As part of the legislative changes, organisations, including ECEC services, are required to comply with the Privacy Act, and follow the Australian Privacy Principles in relation to how they handle, use and manage the personal information of those using their service. Each individual service needs to consider how the principles apply to their individual situation, in terms of operations, data management, information technology platforms etc.
The principles cover how personal information can be used and disclosed, provide guidance about keeping personal information secure, and cover the open and transparent management of personal information.
The February amendment to the Privacy Act introduced a Notifiable Data Breaches (NDB) scheme, which requires all businesses regulated under the Privacy Act (including ECEC services) to provide notice to OAIC and affected individuals of any data breaches that are likely to result in serious harm, such as identity theft.
Business who suspect that an eligible data breach may have occurred must assess the breach, and determine if serious harm is likely to result. A failure to notify OAIC about a breach which is found to constitute a serious interference with privacy under the terms of the Act may result in a fine of up to $360,000 for individuals or $1.8 million for organisations.
Ms Falk said that organisations and agencies need the right cyber security in place, but that policies, procedures and processes to support staff to protect personal information were of equal importance.
“Our latest report shows 20 percent of data breaches over the quarter occurred when personal information was sent to the wrong recipient, by email, mail, fax or other means.” Ms Falk said.

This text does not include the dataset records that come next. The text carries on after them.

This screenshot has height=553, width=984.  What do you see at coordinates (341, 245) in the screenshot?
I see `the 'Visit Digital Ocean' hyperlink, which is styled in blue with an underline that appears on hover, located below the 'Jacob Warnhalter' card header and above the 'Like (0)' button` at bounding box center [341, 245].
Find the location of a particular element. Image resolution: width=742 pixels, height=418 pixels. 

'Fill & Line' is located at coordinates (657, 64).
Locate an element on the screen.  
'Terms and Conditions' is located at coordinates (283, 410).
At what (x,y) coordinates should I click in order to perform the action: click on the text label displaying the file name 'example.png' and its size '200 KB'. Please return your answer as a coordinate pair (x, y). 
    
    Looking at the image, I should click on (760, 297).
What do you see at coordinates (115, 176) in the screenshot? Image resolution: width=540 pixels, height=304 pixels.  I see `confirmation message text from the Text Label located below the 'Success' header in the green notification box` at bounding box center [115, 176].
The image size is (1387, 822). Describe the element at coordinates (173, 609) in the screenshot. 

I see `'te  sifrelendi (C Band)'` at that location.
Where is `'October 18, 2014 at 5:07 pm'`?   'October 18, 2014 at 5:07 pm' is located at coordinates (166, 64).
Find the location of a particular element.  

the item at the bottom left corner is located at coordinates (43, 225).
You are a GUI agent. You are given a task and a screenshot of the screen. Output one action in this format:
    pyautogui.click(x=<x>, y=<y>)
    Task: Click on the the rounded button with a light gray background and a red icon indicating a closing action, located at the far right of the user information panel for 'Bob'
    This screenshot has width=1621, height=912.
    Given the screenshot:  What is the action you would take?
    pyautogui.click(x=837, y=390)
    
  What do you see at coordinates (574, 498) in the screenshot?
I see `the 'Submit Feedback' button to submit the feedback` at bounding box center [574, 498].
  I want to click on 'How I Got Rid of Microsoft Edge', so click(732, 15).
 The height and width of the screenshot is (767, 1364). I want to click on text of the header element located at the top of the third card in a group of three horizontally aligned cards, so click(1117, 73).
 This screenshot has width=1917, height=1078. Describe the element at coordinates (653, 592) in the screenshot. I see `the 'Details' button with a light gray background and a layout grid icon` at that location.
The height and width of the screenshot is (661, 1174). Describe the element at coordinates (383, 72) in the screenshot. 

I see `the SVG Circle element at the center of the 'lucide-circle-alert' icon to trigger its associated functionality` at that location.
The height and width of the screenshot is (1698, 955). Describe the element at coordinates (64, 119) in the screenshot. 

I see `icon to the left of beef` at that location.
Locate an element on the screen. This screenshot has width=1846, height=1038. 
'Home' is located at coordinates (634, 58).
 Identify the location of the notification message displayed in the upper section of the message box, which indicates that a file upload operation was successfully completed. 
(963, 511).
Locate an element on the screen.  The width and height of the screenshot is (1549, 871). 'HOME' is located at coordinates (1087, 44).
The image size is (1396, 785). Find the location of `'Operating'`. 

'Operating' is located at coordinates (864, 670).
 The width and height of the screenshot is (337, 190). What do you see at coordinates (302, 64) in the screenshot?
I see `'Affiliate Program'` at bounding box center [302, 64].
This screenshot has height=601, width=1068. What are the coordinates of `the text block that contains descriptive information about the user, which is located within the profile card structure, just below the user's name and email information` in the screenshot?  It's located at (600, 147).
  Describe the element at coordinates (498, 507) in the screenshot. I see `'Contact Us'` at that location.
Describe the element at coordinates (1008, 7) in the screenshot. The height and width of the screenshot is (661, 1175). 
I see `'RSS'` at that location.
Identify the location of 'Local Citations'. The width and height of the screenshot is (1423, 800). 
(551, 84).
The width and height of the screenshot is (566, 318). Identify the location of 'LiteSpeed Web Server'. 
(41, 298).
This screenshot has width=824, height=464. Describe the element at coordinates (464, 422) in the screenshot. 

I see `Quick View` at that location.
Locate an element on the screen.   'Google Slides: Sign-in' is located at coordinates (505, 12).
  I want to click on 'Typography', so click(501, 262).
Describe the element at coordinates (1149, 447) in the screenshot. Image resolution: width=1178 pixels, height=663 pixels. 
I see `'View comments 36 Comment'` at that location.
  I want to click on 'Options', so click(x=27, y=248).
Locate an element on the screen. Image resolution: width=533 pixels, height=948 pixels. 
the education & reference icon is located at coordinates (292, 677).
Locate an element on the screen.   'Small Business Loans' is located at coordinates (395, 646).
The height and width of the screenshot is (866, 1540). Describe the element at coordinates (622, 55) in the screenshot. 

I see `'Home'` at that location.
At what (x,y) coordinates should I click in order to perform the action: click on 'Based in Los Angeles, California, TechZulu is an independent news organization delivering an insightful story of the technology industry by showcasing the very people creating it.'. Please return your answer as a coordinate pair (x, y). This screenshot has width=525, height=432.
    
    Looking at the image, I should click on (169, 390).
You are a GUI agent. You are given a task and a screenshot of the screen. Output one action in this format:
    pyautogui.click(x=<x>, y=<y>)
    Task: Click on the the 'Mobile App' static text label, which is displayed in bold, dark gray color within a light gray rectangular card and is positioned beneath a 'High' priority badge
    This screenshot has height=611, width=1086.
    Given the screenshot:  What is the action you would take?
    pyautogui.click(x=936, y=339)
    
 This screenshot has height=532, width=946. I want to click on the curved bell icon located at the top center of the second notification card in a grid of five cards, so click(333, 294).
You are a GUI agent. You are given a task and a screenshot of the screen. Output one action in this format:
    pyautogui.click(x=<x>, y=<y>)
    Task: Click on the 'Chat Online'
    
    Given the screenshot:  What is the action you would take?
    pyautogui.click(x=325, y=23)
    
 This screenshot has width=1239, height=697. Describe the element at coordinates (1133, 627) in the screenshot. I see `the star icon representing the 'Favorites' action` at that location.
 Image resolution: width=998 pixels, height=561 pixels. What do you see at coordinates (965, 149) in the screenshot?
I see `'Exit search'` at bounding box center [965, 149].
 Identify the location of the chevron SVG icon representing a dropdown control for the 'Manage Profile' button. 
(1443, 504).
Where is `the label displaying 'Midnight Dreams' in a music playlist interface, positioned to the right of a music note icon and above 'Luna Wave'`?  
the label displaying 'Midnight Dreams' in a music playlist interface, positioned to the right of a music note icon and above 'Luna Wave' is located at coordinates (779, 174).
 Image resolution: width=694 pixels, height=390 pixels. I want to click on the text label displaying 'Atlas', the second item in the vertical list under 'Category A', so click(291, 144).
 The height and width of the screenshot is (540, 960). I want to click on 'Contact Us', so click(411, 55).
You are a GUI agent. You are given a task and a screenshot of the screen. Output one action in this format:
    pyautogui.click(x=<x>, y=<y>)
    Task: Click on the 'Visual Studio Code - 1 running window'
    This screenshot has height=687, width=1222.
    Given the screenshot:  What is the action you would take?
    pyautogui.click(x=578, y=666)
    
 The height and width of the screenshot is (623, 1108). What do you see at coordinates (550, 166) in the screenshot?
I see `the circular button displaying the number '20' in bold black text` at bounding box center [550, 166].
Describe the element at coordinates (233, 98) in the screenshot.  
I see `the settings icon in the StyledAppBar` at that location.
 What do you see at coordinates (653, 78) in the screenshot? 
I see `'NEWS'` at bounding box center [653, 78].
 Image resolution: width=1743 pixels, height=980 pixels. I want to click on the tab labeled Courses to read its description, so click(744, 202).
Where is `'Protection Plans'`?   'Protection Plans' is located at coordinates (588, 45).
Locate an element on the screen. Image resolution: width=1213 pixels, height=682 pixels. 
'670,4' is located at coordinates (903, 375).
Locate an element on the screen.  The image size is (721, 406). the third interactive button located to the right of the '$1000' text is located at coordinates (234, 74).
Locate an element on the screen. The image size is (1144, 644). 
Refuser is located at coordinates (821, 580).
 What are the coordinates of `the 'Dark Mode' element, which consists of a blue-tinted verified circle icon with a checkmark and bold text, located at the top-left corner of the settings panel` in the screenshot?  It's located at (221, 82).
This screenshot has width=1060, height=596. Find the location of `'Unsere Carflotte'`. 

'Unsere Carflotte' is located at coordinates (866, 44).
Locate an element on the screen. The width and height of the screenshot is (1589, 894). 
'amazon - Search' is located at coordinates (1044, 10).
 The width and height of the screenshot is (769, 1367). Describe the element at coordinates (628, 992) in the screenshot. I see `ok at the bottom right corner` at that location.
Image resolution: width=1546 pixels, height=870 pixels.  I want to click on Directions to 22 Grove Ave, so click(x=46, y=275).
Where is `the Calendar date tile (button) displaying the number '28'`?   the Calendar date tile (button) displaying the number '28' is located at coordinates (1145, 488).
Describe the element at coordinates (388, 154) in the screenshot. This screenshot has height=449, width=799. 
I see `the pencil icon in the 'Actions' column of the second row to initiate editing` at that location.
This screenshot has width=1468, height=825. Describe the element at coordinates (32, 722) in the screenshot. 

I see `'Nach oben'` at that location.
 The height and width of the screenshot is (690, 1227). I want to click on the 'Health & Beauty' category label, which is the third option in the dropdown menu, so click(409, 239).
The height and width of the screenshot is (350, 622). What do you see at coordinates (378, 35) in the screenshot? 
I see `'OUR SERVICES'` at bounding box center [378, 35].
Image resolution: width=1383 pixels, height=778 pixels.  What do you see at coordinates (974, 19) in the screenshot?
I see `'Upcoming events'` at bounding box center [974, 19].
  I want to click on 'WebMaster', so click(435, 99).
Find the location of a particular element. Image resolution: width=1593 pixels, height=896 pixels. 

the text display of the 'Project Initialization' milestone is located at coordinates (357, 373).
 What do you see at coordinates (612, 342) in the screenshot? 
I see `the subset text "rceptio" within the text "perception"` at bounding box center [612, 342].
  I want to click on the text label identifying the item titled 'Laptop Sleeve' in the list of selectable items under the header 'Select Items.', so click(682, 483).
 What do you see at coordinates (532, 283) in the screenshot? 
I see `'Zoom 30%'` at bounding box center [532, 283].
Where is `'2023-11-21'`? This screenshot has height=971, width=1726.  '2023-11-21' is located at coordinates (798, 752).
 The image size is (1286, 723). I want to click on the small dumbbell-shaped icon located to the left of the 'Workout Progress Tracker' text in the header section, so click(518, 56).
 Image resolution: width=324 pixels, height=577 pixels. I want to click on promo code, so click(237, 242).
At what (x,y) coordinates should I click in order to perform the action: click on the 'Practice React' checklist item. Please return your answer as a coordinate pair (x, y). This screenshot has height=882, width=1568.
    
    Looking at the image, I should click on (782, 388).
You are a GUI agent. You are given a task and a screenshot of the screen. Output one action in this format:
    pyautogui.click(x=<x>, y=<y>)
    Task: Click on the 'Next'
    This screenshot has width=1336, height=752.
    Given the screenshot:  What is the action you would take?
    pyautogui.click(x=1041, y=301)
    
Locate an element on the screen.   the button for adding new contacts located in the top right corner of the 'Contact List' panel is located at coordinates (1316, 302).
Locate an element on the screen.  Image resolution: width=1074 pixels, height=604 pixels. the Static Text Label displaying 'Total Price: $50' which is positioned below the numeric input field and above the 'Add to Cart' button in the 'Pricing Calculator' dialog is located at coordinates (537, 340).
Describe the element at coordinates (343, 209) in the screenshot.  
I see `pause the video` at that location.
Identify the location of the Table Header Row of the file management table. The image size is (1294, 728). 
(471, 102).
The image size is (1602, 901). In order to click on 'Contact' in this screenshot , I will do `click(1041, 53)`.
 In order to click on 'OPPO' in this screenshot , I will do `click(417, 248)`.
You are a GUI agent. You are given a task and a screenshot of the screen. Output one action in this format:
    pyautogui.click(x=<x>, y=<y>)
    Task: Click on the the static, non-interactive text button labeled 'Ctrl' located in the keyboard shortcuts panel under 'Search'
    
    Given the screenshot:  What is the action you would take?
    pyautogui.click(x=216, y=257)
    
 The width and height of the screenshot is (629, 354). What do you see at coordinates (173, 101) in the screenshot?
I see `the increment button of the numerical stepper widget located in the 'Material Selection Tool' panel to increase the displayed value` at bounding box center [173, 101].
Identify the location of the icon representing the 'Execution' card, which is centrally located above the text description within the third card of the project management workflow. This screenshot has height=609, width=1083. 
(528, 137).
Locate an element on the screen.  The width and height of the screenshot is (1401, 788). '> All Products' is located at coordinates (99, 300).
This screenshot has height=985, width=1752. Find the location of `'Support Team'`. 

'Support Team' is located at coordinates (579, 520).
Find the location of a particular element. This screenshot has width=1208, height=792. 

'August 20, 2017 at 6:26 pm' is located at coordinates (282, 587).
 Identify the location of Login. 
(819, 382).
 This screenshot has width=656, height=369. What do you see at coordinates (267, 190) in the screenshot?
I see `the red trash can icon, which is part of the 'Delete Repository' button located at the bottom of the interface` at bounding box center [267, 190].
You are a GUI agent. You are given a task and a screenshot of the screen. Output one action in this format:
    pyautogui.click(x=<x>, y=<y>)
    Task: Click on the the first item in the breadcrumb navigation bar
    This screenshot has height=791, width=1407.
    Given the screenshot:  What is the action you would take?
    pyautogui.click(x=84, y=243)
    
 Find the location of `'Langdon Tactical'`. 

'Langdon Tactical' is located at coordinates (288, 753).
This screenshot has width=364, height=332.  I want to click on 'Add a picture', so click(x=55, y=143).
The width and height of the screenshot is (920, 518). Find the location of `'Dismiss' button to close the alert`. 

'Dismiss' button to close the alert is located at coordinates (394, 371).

20 percent of all of the reported data breaches in the quarter were as a result of phishing – an individual being contacted by email or text by someone posing as a legitimate institution, with the intent of luring the recipient to provide passwords or other personal information.
“This can result in their credentials – their username and password – being compromised and used to gain access to their system or network, if additional protections are not in place.” Ms Falk said.
Key statistics from the report
The Notifiable Data Breaches July–September 2018 report shows:
- Reported breaches were up from the previous quarter
- The top five industry sectors to report breaches were:
Private health service providers: 45
Legal, accounting and management services: 34
Private education providers: 16
Personal services: 13
The OAIC has produced a Data breach preparation and response guide for agencies and private sector organisations with obligations under the Privacy Act. Guidance for individuals on what to do after a data breach notification and additional information is available via the OAIC website.